# 27 Zoll - 32 Zoll 4K Monitor/ 1440P  mit G ync wird gesucht bis 800€



## Xero_Fighter (17. November 2017)

*27 Zoll - 32 Zoll 4K Monitor/ 1440P  mit G ync wird gesucht bis 800€*

hallo,

Ich habe in dem thread Sitzabstand zum Monitor gefragt was gut ist usw. Nun habe ich mich entschieden und werde einen 4K Monitor kaufen da mir Auflösung wichtiger ist als FPS, da mir persönlich 60 Hz reichen.  

Nun mir sind auch Kontrast reiche Farben und Satte farben wichtig weshalb ich auf HDR komme.  Lohnt sich das auf das zu warten oder kann ich am Black Friday einen 4K monitor kaufen? 
Kann einer mir einen emphlen?

Das Sollte der Monitor haben:

Kurzzusammengefasst
UHD ( 4K ) Monitor / 1440P
27 Zoll bis max 32 Zoll 
IPS/TN/VA   ( bevorszuge satte farben)
60Hz / 144 Hz ( nur bei 1440P)
G Sync 
Preislich 200€ - 850€ 


Danke


----------



## 0ssi (17. November 2017)

*AW: UHD bzw 4K Monitor welchen kaufen?*



Xero_Fighter schrieb:


> Free Snyc G Sync egal lohnt sich das bei 60 HZ 4K  denn überhaupt  ?
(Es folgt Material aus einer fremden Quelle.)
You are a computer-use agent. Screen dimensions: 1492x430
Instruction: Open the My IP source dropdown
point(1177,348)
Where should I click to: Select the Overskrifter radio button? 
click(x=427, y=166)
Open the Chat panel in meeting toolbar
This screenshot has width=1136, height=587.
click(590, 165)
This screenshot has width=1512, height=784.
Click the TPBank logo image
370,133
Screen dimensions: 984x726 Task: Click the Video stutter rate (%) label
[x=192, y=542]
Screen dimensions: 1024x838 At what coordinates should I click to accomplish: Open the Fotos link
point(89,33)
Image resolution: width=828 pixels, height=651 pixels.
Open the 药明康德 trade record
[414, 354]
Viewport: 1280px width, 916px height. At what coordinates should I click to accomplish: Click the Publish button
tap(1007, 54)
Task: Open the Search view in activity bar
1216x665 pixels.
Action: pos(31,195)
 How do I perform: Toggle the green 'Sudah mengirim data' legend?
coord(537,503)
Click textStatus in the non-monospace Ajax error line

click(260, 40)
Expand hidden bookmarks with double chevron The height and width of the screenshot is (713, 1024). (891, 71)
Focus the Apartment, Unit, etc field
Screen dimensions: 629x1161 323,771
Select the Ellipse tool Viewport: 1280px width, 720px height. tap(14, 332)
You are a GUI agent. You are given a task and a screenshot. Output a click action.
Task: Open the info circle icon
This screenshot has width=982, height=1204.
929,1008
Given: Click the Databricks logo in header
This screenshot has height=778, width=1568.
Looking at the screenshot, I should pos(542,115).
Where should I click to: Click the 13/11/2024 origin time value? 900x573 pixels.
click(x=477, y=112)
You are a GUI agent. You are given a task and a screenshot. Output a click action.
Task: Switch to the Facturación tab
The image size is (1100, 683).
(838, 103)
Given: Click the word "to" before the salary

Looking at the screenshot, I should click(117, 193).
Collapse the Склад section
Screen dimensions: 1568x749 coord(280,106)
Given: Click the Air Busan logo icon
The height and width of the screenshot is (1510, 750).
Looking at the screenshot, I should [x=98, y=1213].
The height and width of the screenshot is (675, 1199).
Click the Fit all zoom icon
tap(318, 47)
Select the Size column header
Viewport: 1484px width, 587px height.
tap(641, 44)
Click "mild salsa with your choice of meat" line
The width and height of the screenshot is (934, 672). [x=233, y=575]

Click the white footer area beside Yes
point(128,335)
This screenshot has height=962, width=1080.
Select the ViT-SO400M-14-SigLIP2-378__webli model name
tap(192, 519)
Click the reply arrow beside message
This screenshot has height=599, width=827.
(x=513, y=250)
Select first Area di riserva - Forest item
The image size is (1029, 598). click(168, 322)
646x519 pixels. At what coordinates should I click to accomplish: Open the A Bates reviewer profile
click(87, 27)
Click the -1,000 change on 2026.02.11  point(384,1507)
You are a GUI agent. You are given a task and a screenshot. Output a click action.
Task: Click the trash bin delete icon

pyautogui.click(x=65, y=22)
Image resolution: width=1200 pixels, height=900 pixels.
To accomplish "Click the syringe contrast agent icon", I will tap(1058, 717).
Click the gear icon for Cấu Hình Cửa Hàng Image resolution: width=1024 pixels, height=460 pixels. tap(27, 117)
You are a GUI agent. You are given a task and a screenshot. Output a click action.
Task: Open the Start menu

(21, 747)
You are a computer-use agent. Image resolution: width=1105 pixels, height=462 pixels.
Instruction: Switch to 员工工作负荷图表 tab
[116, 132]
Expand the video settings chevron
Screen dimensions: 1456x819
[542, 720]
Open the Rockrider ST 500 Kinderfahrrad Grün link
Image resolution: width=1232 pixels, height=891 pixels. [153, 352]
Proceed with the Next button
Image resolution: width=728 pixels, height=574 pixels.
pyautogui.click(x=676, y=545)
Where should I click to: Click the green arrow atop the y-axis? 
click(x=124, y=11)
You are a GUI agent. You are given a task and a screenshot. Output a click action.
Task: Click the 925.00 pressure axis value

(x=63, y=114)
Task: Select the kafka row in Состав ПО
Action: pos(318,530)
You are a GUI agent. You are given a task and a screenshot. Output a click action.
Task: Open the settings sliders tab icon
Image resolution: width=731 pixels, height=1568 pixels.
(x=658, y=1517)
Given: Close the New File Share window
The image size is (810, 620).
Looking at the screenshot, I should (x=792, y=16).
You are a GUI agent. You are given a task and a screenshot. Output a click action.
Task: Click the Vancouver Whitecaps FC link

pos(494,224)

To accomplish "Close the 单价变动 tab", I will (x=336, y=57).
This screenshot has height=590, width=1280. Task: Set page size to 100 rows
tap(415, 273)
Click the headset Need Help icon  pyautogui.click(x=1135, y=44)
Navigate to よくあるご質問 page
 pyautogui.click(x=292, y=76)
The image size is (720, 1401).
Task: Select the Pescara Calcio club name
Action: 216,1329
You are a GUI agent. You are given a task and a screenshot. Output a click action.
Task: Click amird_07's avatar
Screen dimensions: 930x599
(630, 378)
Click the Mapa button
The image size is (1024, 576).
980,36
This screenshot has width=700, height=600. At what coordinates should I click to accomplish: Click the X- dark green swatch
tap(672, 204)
Wer diese Frage stellt der muss eigentlich erst fragen was FreeSync/G-Sync überhaupt macht !?  Kennst du V-Sync (vertikale Synchronisation) ?
Das ist gegen Tearing (Bildzerreißen) bei Bewegung (bei 60Hz störend). Leider gibt es damit Input Lag und Ruckler. Dagegen hilft FreeSync/G-Sync.


----------



## Xero_Fighter (17. November 2017)

*AW: UHD bzw 4K Monitor welchen kaufen?*



0ssi schrieb:


> Wer diese Frage stellt der muss eigentlich erst fragen was FreeSync/G-Sync überhaupt macht !?  Kennst du V-Sync (vertikale Synchronisation) ?
> Das ist gegen Tearing (Bildzerreißen) bei Bewegung (bei 60Hz störend). Leider gibt es damit Input Lag und Ruckler. Dagegen hilft FreeSync/G-Sync.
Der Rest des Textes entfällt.